Re: [PATCH v4] drm/gem: Make the GEM LRU lock part of drm_device
From: Boris Brezillon
Date: Mon May 18 2026 - 11:01:41 EST
On Mon, 18 May 2026 16:52:25 +0200
Boris Brezillon <boris.brezillon@xxxxxxxxxxxxx> wrote:
> +Mark for the silent conflict resolution needed to reconcile
> drm-misc-fixes and drm-next/drm-misc-next.
>
> On Mon, 18 May 2026 13:41:45 +0200
> Boris Brezillon <boris.brezillon@xxxxxxxxxxxxx> wrote:
>
> > Recently, a few races have been discovered in the GEM LRU logic, all
> > of them caused by the fact the LRU lock is accessed through
> > gem->lru->lock, and that very same lock also protects changes to
> > gem->lru, leading to situations where gem->lru needs to first be
> > accessed without the lock held, to then get the lru to access the lock
> > through and finally take the lock and do the expected operation.
> >
> > Currently, the only driver making use of this API (MSM) declares a
> > device-wide lock, and the user we're about to add (panthor) will
> > do the same. There's no evidence that we will ever have a driver
> > that wants different pools of LRUs protected by different locks under
> > the same drm_device. So we're better off moving this lock to drm_device
> > and always locking it through obj->dev->gem_lru_mutex, or directly
> > through dev->gem_lru_mutex.
> >
> > If anyone ever needs more fine-grained locking, this can be revisited
> > to pass some drm_gem_lru_pool object representing the pool of LRUs
> > under a specific lock, but for now, the per-device lock seems to be
> > enough.
> >
> > Fixes: e7c2af13f811 ("drm/gem: Add LRU/shrinker helper")

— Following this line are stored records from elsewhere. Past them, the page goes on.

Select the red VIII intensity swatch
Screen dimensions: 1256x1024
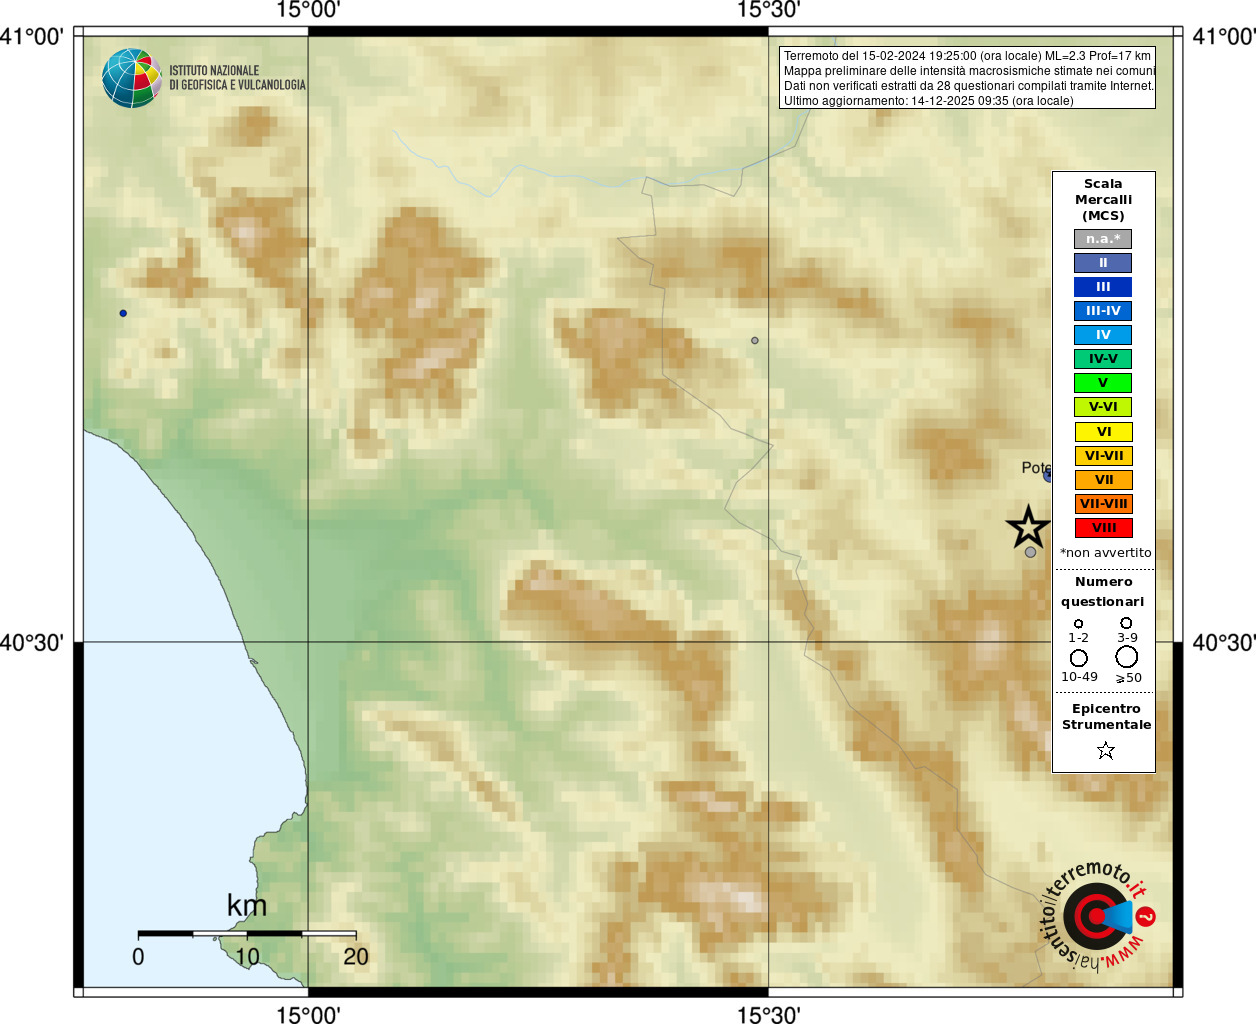(1103, 528)
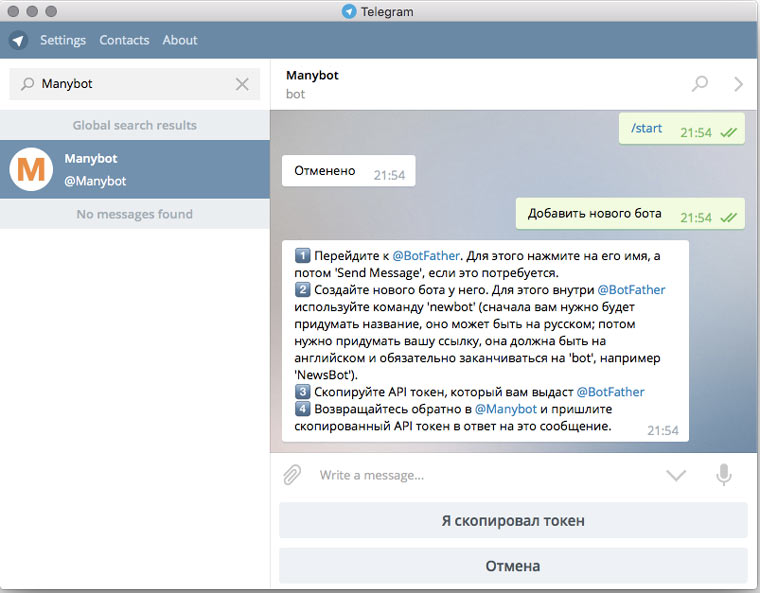The image size is (760, 593).
Task: Open the Contacts menu item
Action: pyautogui.click(x=124, y=40)
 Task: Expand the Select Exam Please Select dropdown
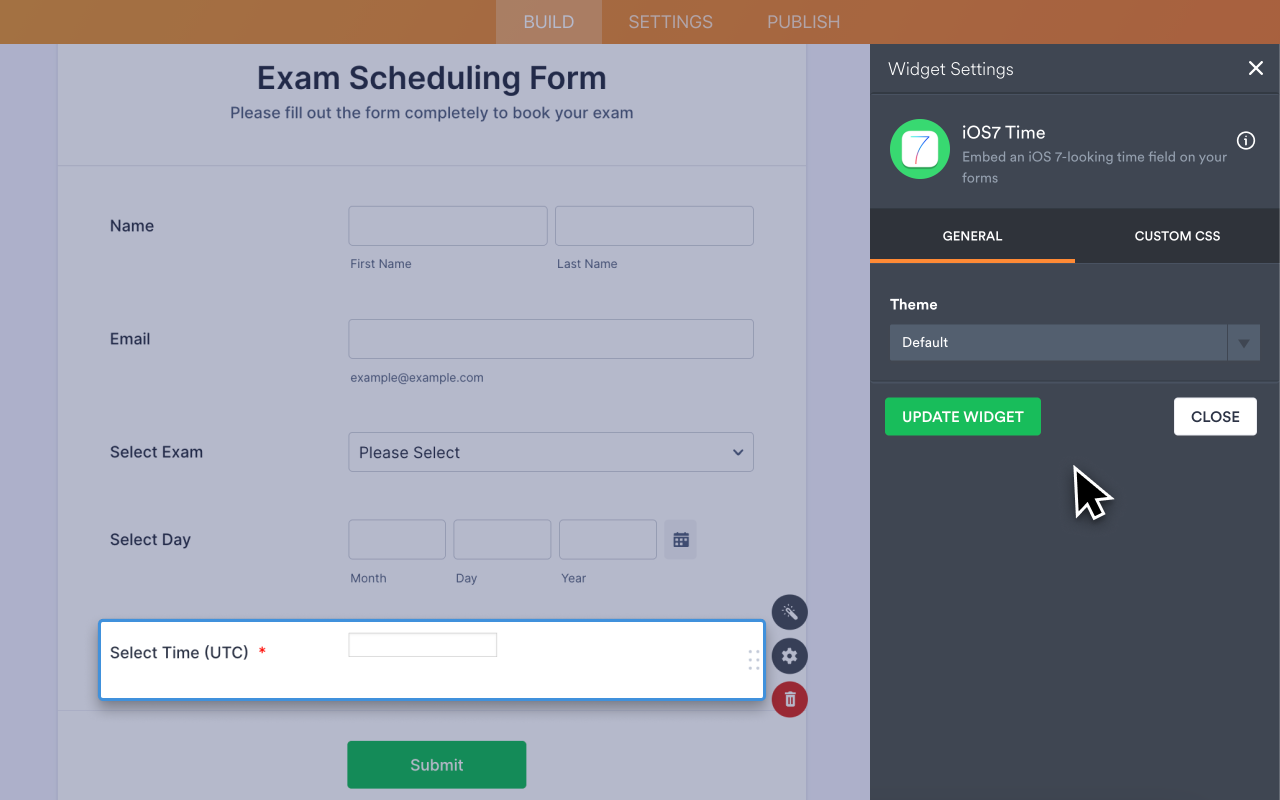pyautogui.click(x=551, y=452)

> > Reported-by: Chia-I Wu <olvaffe@xxxxxxxxx>
> > Closes: https://gitlab.freedesktop.org/panfrost/linux/-/work_items/86
> > Reviewed-by: Rob Clark <rob.clark@xxxxxxxxxxxxxxxx>
> > Reviewed-by: Liviu Dudau <liviu.dudau@xxxxxxx>
> > Reviewed-by: Steven Price <steven.price@xxxxxxx>
> > Reviewed-by: Chia-I Wu <olvaffe@xxxxxxxxx>
> > Signed-off-by: Boris Brezillon <boris.brezillon@xxxxxxxxxxxxx>
>
> Queued to drm-misc-next.
s/drm-misc-next/drm-misc-fixes/, sorry for the typo.
>
> Note for the linux-next maintainers: below is the conflict
> resolution currently stored in drm-tip.
>
> Note for the drm-misc maintainers: we'll need a backmerge of the
> next -rc into drm-misc-next so we can resolve the conflict there.
>
> --->8---
> diff --git a/drivers/gpu/drm/panthor/panthor_device.h b/drivers/gpu/drm/panthor/panthor_device.h
> index 4e4607bca7cc..a412a50eec76 100644
> --- a/drivers/gpu/drm/panthor/panthor_device.h
> +++ b/drivers/gpu/drm/panthor/panthor_device.h
> @@ -187,9 +187,6 @@ struct panthor_device {
> /** @reclaim.shrinker: Shrinker instance */
> struct shrinker *shrinker;
>
> - /** @reclaim.lock: Lock protecting all LRUs */
> - struct mutex lock;
> -
> /**
> * @reclaim.unused: BOs with unused pages
> *
> diff --git a/drivers/gpu/drm/panthor/panthor_gem.c b/drivers/gpu/drm/panthor/panthor_gem.c
> index 13295d7a593d..abe0c5bb1bca 100644
> --- a/drivers/gpu/drm/panthor/panthor_gem.c
> +++ b/drivers/gpu/drm/panthor/panthor_gem.c
> @@ -1495,13 +1495,13 @@ panthor_gem_shrinker_scan(struct shrinker *shrinker, struct shrink_control *sc)
> if (!can_swap())
> goto out;
>
> - freed += drm_gem_lru_scan(&ptdev->reclaim.unused,
> + freed += drm_gem_lru_scan(&ptdev->base, &ptdev->reclaim.unused,
> sc->nr_to_scan - freed, &remaining,
> panthor_gem_try_evict_no_resv_wait, NULL);
> if (freed >= sc->nr_to_scan)
> goto out;
>
> - freed += drm_gem_lru_scan(&ptdev->reclaim.mmapped,
> + freed += drm_gem_lru_scan(&ptdev->base, &ptdev->reclaim.mmapped,
> sc->nr_to_scan - freed, &remaining,
> panthor_gem_try_evict_no_resv_wait, NULL);
> if (freed >= sc->nr_to_scan)
> @@ -1515,7 +1515,7 @@ panthor_gem_shrinker_scan(struct shrinker *shrinker, struct shrink_control *sc)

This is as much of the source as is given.